Vincent Rossi provides further commentary on wilderness:
Wilderness is frightening because in it we perceive, however dimly, an order so vast, an intelligence so deep, a harmony so perfect, a beauty so piercing, a power so immense, a law so just and implacable that it dwarfs into nothingness our human successes, failures, concerns, projects, politics and personalities. Yet wilderness is exhilarating, renewing, uplifting, cleansing and healing, and for exactly the same reasons that it frightens us!
He continues:
In wilderness may be found the footprints of God, but they are obscured by the shadow of the fall....
Wilderness is the fleeting image of Paradise in virgin nature; yet it is also the flaming shadow of the cherubim’s sword denying us entry into paradise. Wilderness is a sacred, secret garden to saints and a frightening desert to sinners.
The saints of times past, as might be expected, have much to say about wilderness. Saint Anthony the Great, one of the earliest desert fathers, compared a monk outside the desert wilderness to a fish out of water.
Saint Jerome described wilderness through the qualities which it bestowed upon the monks. He particularly notes appreciation for its solitude and beauty, and the opportunities it affords for spiritual experience. He explains that the desert fathers and mothers went to wild places for a variety of reasons, but especially to encounter the holy. Jerome writes, “to me the town is a prison, and solitude is paradise.”
St. Basil reveals another reason why wilderness benefits spiritual striving:
The contemplation of nature abates the fever of the soul, and banishes all insincerity and presumption.
Basil continues and says that this happens because God's creation teaches His qualities.
In contrast to wilderness, the 19th century Catholic priest and poet Gerald Manly Hopkins, SJ described the urban world as “bleared, smeared with toil.”
Wilderness is a part of creation that is untouched and untrammeled by the desecrating, sinful hand of humanity. People are drawn to wilderness to regain balance, to humble themselves, to heal sickness of soul, to regain their humanity and capacity for worship, to pray. There is obviously great need for a return to wilderness to recapture one’s spiritual bearings.
Ironically, perhaps, this is precisely what God Himself determined, because the Holy Spirit drove Jesus, not into the temple, but into the wilderness! In earlier times God used wilderness as a place and a means for the purification of His chosen people! Jesus himself, as man, set the perfect example for all humanity by often retreating to the wilderness to pray. His very presence in the wilderness coupled with his victory over Satan sanctified it forever.

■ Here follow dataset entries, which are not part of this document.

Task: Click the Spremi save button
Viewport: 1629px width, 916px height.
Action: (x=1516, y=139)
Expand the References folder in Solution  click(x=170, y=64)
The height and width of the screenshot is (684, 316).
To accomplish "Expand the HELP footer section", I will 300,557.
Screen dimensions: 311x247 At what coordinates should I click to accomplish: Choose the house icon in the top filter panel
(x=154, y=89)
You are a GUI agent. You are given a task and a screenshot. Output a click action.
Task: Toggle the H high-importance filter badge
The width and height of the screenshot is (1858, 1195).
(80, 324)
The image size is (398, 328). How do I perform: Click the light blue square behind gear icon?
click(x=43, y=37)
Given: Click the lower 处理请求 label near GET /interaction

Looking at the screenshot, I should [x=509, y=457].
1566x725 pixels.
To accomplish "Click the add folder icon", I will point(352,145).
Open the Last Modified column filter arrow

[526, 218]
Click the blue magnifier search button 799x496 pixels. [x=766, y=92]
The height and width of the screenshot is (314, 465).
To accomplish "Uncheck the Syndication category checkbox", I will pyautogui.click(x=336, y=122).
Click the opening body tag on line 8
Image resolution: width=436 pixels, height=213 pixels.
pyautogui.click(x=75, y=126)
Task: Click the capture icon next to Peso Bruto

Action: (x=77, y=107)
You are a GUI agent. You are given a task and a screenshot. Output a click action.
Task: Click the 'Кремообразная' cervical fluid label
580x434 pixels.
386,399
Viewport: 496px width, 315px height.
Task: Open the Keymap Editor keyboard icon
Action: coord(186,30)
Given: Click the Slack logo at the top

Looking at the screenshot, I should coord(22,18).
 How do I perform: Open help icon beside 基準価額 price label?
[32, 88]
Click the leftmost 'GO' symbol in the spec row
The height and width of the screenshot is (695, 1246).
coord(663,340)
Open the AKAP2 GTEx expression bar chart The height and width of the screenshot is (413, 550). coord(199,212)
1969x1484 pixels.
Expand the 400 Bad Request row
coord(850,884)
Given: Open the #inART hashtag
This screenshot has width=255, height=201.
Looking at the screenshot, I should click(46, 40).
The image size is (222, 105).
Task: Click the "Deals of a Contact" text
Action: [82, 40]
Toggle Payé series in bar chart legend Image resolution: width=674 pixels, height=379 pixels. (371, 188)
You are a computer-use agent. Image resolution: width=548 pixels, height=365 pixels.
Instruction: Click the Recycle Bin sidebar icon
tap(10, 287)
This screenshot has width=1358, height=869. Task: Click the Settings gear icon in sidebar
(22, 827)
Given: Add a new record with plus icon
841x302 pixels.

The fact that Jesus frequently retired into the wilderness shows that there is an opportunity in wilderness that relates to our spiritual hunger for the presence of God. No matter how many hours we spend in church, somehow standing outdoors under the dome and in the nave of God's great cathedral of wild nature, the hope for transforming spiritual experience becomes almost tangible. Surrounded by irresistible organic life or in the silence of severe desert beauty, our querulous, questing minds quiet, the psychic knots in our breast unravel, our heart melts, and we are ready perhaps to listen for the still small voice of God.